Nel 2022, così come in quest’ultima stagione, i Citizens si sono aggiudicati la Premier League soltanto all’ultima giornata, e in entrambi i casi, nel momento più decisivo della stagione, non è mancata la firma indelebile di Rodri, specializzatosi nel finalizzare dal limite dell’area i tipici cut-back guardioliani. Proprio in questo modo, del resto, Rodri ha messo a segno il gol più importante della propria carriera (oltre che dell’intera storia del Man City), nella finale di Champions League del 2023 ad Istanbul contro l’Inter. L’ascesa inarrestabile di quello che, ad oggi, è indubbiamente il miglior centrocampista al mondo, è proseguita in Germania in occasione di EURO 2024. Rodri si è infatti imposto fin da subito come leader tecnico di una Spagna nuova ma fedele ai propri principi, capace di eliminare in sequenza le principali favorite per il titolo (Germania, Inghilterra e Francia), sciorinando ininterrottamente il miglior calcio della competizione.
Il confronto
Non potrebbe dunque esserci momento più insidioso di questo per mettere a confronto Busquets e Rodri; il primo ha imboccato da diverso tempo il viale del tramonto, abbracciando un pre-pensionamento da sogno all’Inter Miami, mentre il secondo, eletto MVP dell’Europeo, sembra più che mai in odore di Pallone d’Oro. Provando a tirare le somme, dunque, i punti a favore di uno o dell’altro sembrano coincidere quasi perfettamente: a parità di età (fermandoci dunque al 2016 per Busquets), il catalano può vantare un palmarés più ricco, ed un’impronta maggiore nella storia recente del gioco, complice anche l’aver fatto parte della squadra più influente del nuovo millennio. Il castigliano, d’altro canto, è diventato probabilmente un giocatore più completo e decisivo del suo predecessore, non limitandosi a lavorare da ingranaggio silenzioso, ma capace anche di ergersi a primo violino all’occorrenza.

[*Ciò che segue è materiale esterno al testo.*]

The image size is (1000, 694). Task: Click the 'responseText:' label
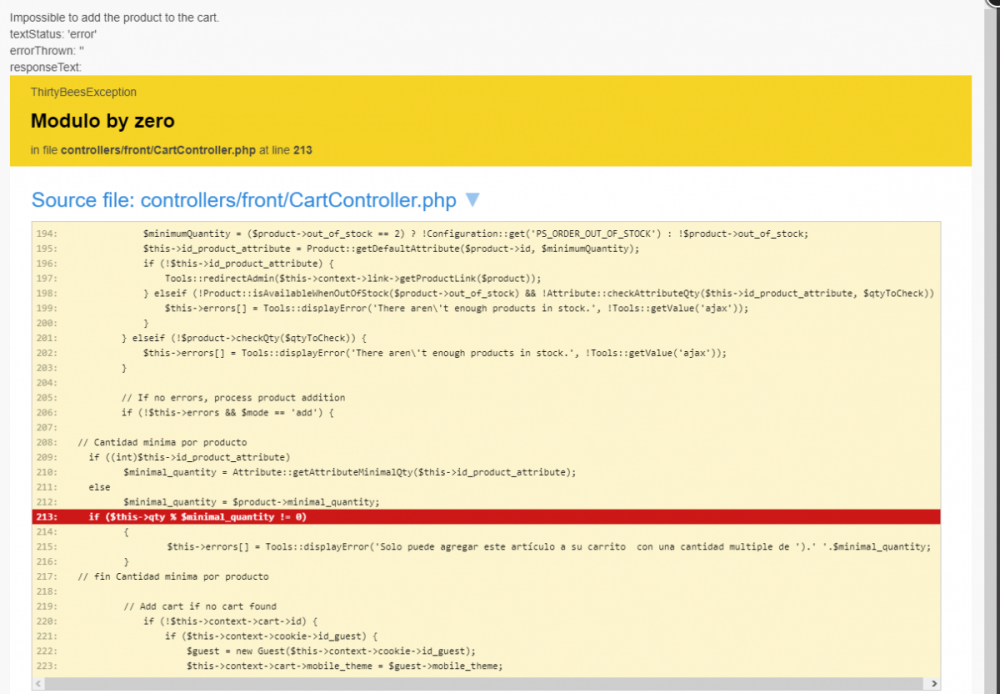44,67
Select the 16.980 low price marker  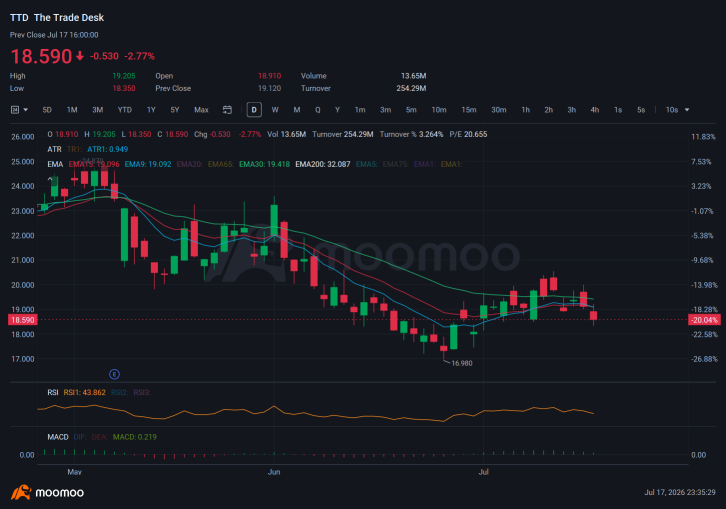pyautogui.click(x=462, y=364)
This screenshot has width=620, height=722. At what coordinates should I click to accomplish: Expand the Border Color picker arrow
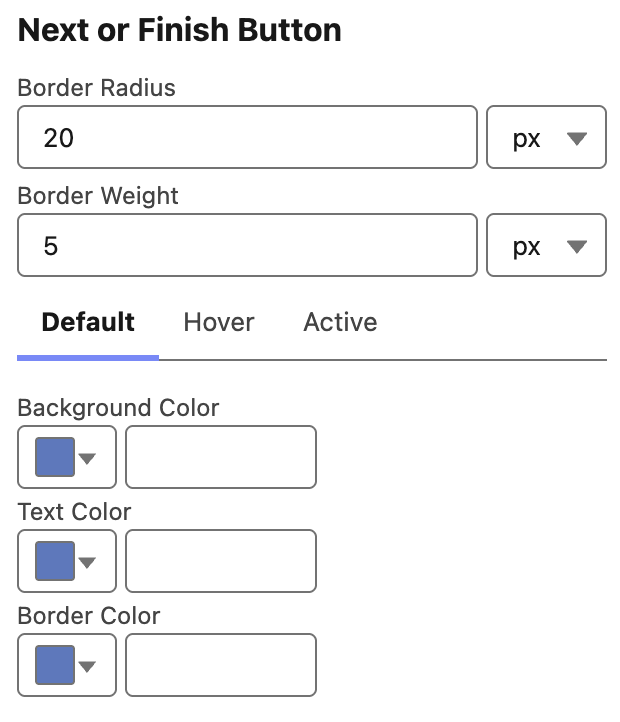pyautogui.click(x=87, y=667)
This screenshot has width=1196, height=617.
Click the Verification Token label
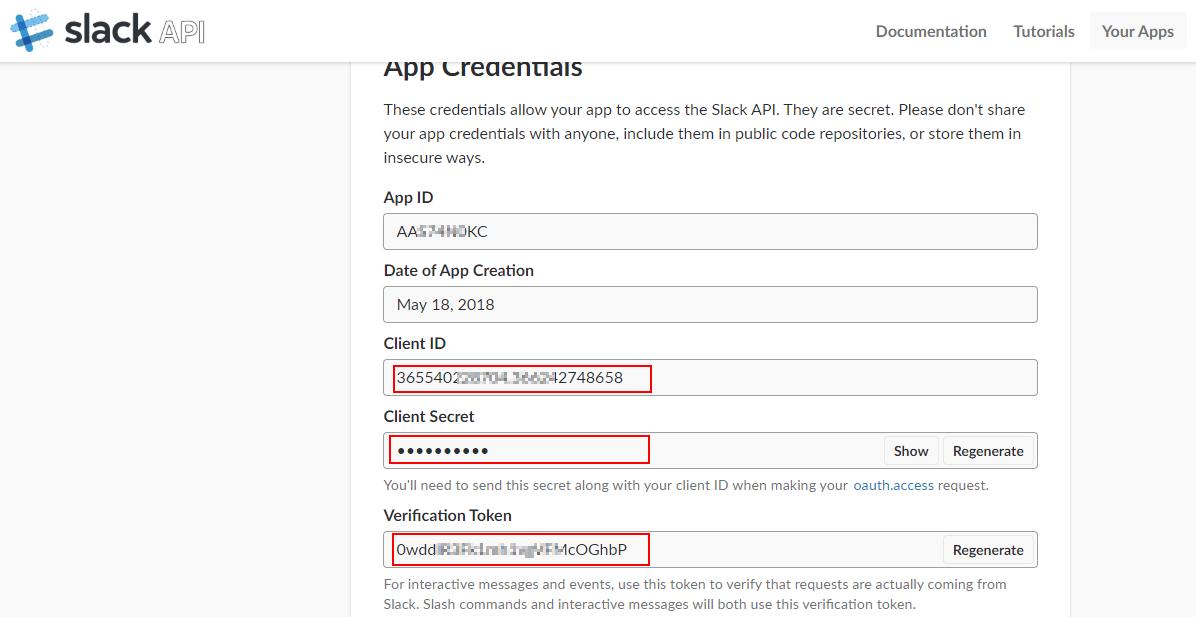(447, 515)

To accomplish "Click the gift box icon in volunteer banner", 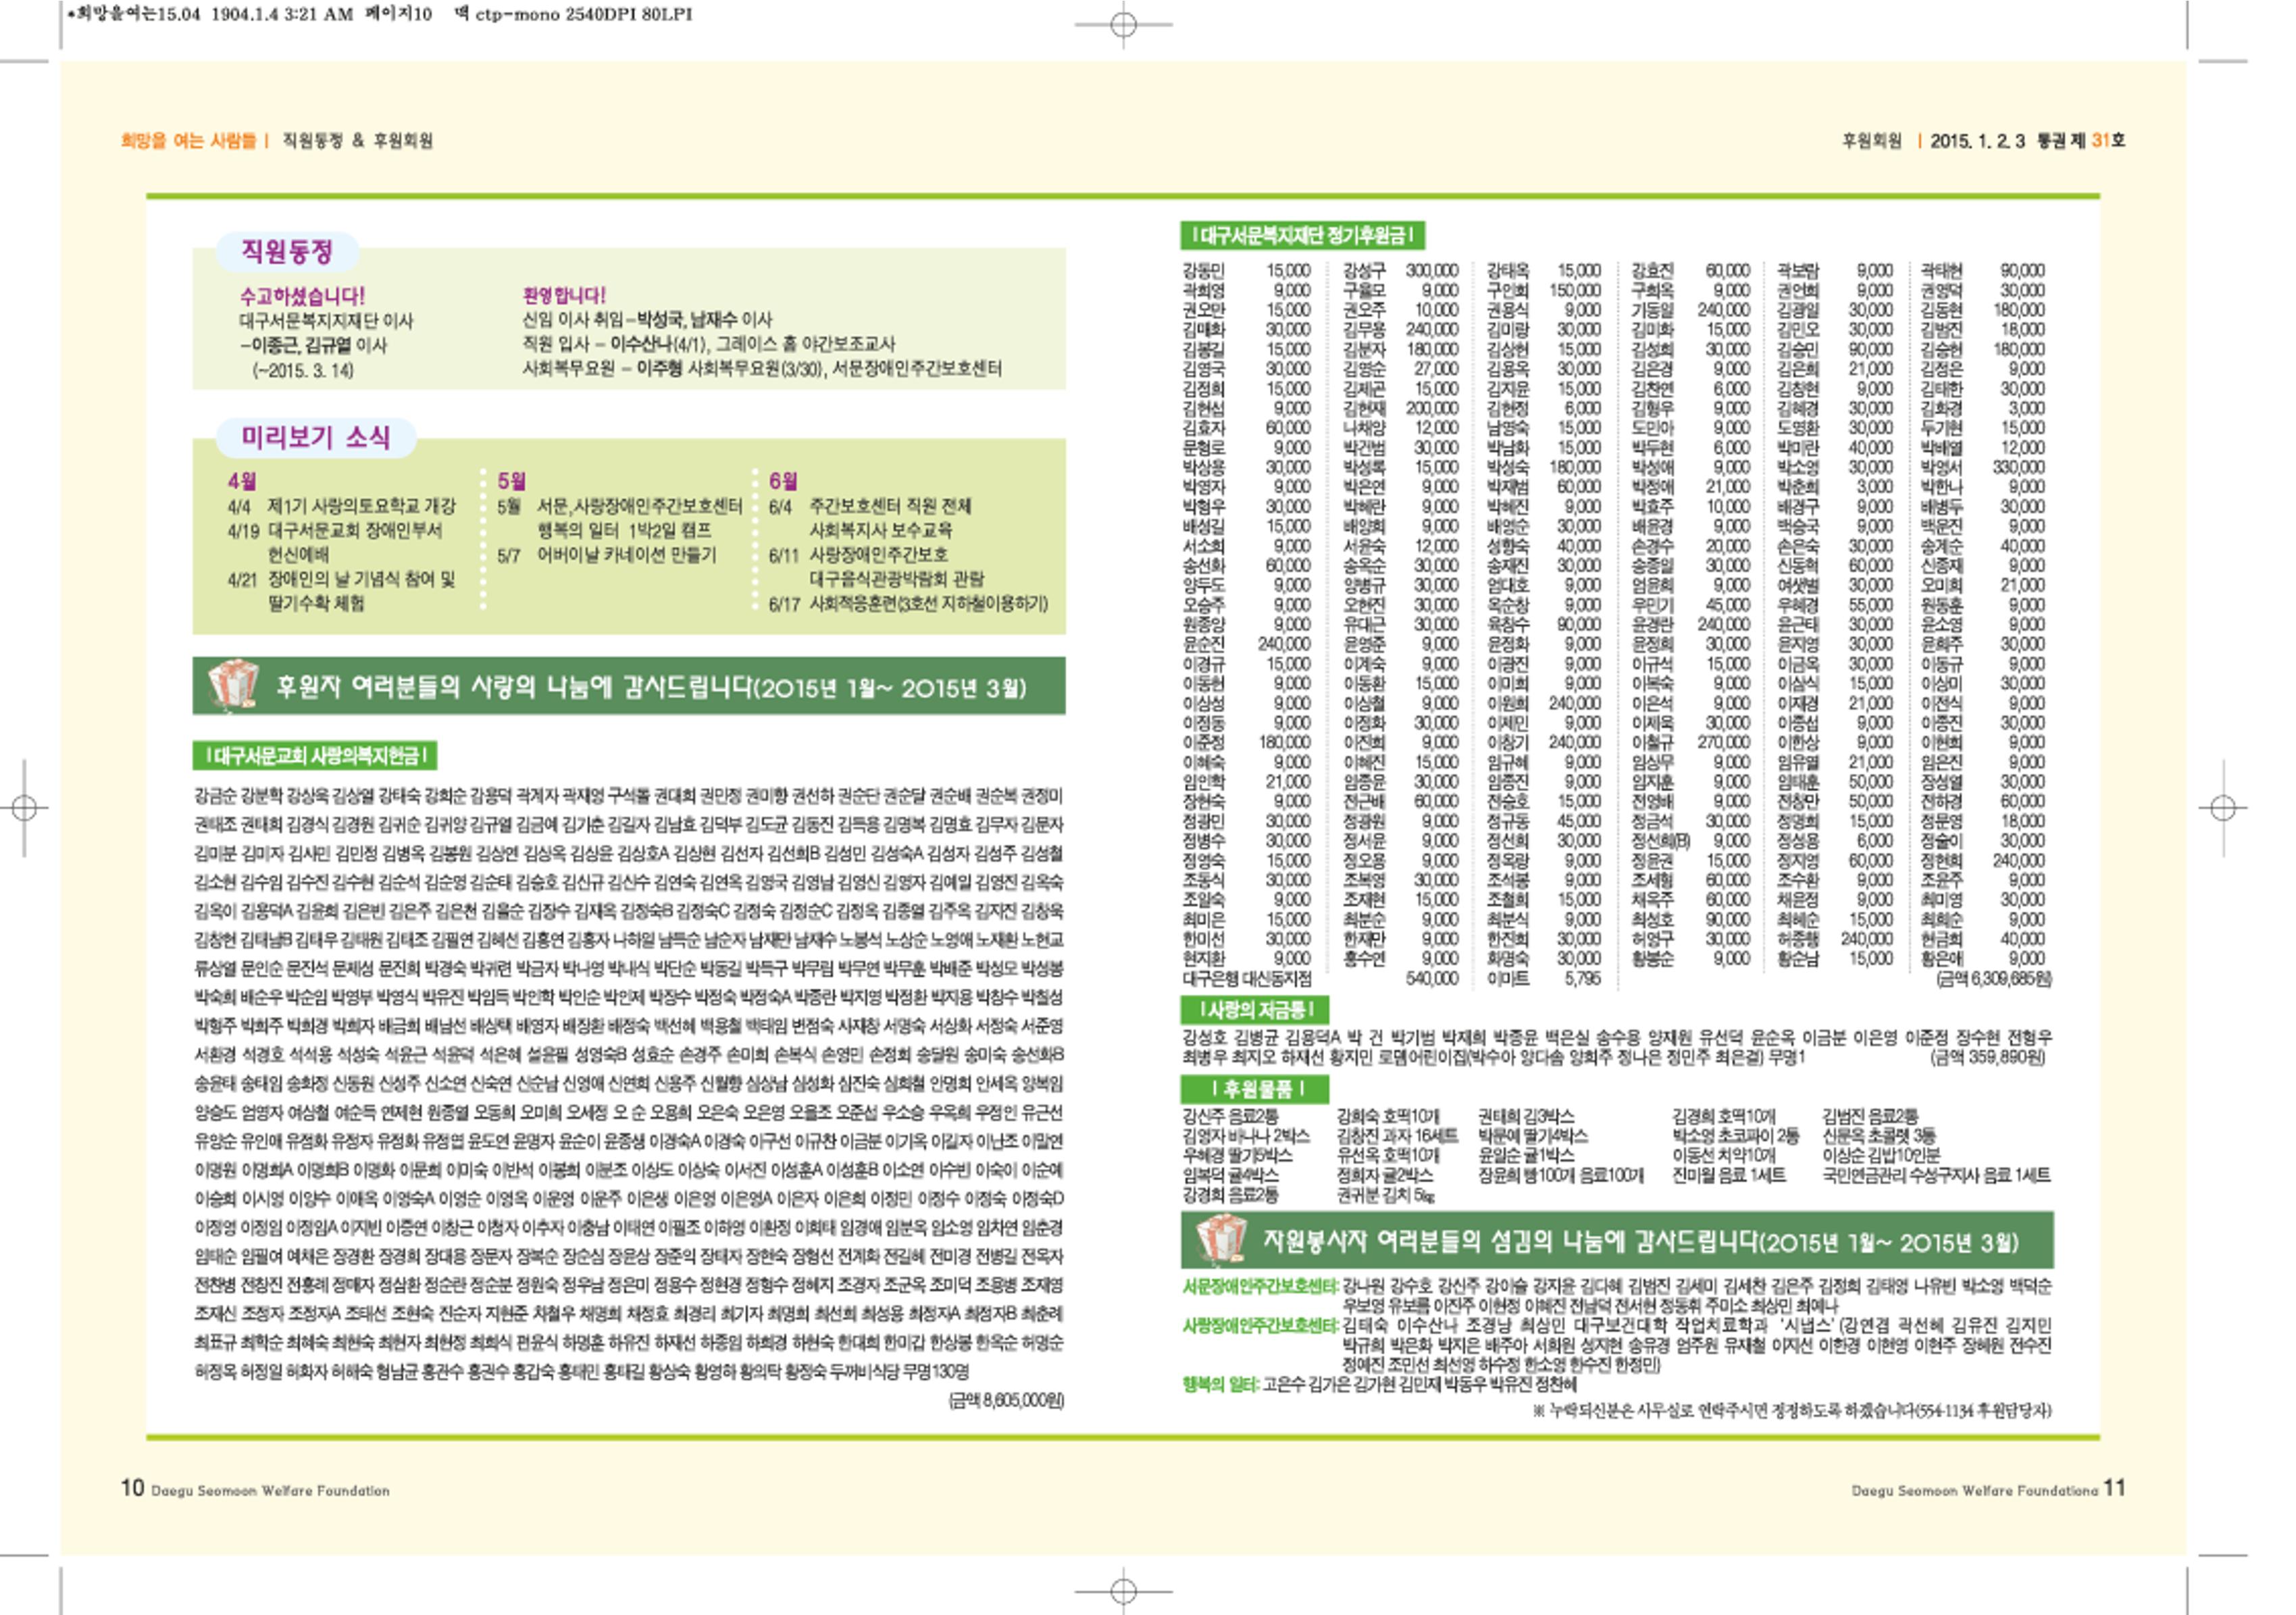I will (x=1222, y=1240).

Il potenziale ingresso di un mediano nell’albo del Pallone d’Oro tuttavia, potrebbe costituire un’enorme vittoria anche per lo stesso Busquets, il quale, pur non riuscendo mai a competere neanche lontanamente per tale premio (classificandosi tuttalpiù al 20° posto nel 2012), ha indubbiamente spianato la strada a tutti i suoi successori, Rodri in primis.